In the fuel pump of the present disclosure, the end portion of the shaft, which is located on the cover end side, is received in the receiving space of the first tubular portion of the bearing receiving portion. A portion of the fuel in the housing is accumulated in the receiving space of the second tubular portion formed between the first tubular portion and the cover end. That is, the fuel, which is accumulated in the second tubular portion, is located between the end portion of the shaft and the cover end. When the shaft is moved toward the cover end due to, for example, vibrations of the fuel pump, the fuel, which is accumulated in the receiving space of the second tubular portion, is moderately outputted into the inside of the housing and thereby functions as a damper that reduces the relative moving speed of the shaft relative to the cover end. In this way, the collision between the end portion of the shaft and the cover end at the relatively high speed is limited.
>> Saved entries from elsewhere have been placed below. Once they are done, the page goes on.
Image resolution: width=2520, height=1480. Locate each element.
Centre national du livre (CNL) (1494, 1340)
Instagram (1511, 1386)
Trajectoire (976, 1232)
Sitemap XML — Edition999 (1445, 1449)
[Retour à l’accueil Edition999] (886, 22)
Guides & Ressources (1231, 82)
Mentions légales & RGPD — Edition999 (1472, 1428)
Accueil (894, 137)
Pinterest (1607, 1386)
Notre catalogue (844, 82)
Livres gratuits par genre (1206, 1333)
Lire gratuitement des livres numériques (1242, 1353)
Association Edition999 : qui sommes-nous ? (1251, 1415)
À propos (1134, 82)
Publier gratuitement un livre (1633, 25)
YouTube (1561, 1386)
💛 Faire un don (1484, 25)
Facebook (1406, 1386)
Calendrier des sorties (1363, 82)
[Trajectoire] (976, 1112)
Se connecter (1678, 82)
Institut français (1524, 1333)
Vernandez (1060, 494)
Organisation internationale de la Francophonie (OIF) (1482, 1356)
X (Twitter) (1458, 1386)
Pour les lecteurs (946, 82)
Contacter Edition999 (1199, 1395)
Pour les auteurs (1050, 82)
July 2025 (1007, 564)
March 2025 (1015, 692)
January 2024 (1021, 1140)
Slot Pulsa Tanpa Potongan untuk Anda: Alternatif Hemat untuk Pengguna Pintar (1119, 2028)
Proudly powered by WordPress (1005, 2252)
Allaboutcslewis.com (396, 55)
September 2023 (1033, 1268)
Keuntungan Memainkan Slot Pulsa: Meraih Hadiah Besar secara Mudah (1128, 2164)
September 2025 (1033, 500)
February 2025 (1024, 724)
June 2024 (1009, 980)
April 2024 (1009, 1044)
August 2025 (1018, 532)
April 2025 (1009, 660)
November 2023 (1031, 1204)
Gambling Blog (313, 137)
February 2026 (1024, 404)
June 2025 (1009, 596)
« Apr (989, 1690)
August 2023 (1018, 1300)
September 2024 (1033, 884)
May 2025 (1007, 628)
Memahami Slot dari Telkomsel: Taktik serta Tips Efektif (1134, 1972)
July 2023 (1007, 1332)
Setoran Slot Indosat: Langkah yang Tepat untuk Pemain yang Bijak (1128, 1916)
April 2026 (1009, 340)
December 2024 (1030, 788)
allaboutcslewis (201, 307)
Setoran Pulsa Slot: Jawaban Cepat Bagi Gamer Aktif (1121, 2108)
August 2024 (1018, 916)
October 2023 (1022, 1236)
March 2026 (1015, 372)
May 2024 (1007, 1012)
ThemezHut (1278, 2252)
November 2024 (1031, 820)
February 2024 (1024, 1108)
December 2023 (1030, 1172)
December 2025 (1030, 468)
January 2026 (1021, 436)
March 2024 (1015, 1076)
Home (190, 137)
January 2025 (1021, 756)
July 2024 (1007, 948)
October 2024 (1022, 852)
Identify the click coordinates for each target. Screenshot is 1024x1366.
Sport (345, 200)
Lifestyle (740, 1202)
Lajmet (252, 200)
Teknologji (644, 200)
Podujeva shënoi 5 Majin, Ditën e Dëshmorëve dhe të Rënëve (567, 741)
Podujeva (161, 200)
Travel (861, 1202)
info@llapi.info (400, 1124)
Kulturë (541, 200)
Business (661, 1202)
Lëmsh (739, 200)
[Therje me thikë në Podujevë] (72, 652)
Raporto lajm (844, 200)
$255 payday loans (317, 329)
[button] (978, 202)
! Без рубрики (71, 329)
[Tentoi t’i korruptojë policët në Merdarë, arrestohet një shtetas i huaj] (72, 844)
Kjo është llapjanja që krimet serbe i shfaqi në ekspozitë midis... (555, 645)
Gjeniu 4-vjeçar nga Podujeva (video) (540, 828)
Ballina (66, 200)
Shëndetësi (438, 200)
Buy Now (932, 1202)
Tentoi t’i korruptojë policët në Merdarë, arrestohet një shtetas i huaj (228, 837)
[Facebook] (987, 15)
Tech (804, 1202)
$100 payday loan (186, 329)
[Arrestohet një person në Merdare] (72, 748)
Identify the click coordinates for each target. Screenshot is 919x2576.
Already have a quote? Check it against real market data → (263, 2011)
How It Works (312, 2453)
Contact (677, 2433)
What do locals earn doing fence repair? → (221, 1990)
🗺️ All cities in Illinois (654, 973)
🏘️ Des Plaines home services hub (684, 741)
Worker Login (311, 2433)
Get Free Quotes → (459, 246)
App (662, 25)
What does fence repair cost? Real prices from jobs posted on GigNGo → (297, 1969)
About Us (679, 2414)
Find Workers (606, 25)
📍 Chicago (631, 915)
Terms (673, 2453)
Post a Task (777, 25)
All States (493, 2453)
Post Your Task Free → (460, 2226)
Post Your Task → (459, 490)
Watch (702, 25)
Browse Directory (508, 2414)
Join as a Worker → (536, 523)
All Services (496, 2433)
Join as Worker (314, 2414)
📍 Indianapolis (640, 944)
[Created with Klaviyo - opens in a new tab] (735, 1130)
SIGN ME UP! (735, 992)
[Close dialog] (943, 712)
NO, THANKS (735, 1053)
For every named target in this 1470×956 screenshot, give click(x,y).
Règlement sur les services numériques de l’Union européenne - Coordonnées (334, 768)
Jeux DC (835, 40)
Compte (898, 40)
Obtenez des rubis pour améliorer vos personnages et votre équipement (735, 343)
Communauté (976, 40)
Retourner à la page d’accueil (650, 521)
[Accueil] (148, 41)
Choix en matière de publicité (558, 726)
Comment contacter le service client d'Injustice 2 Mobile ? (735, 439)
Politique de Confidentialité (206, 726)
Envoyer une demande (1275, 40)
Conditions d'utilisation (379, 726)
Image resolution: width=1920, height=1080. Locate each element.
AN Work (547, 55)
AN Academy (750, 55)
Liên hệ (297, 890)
Thus, the noise, which is generated by the collision between the shaft and the cover end, can be reduced.

BRIEF DESCRIPTION OF DRAWINGS

FIG. 1 is a cross-sectional view of a fuel pump according to an embodiment of the present disclosure.

FIG. 2 is a partial enlarged view of an area II in FIG. 1.

FIG. 3 is a cross-sectional view for describing an operation of the fuel pump of FIG. 1.

FIG. 4 is a cross-sectional view for describing the operation of the fuel pump of FIG. 1 and is different from FIG. 3.

DESCRIPTION OF EMBODIMENTS

Hereinafter, an embodiment of the present disclosure will be described with reference to the accompanying drawings.

A fuel pump according to the embodiment of the present disclosure will be described with reference to FIGS. 1 to 4.

The fuel pump 1 includes a motor arrangement 3, a pump arrangement 4, a housing 20, a pump cover 60, a cover end 40 and a bearing receiving portion 43. In the fuel pump 1, the motor arrangement 3 and the pump arrangement 4 are received in a space, which is formed by the housing 20, the pump cover 60 and the cover end 40. The fuel pump 1 draws fuel from a fuel tank (not shown) through a suction port 61, which is indicated at a lower side of FIG. 1, and the fuel pump 1 discharges the drawn fuel toward an internal combustion engine through a discharge port 422, which is indicated at an upper side in FIG. 1. In FIGS. 1 to 4, the upper side will be referred to as “an upside”, and the lower side will be referred to as “a downside.”

The housing 20 is configured into a cylindrical tubular form and is made of metal (e.g., iron).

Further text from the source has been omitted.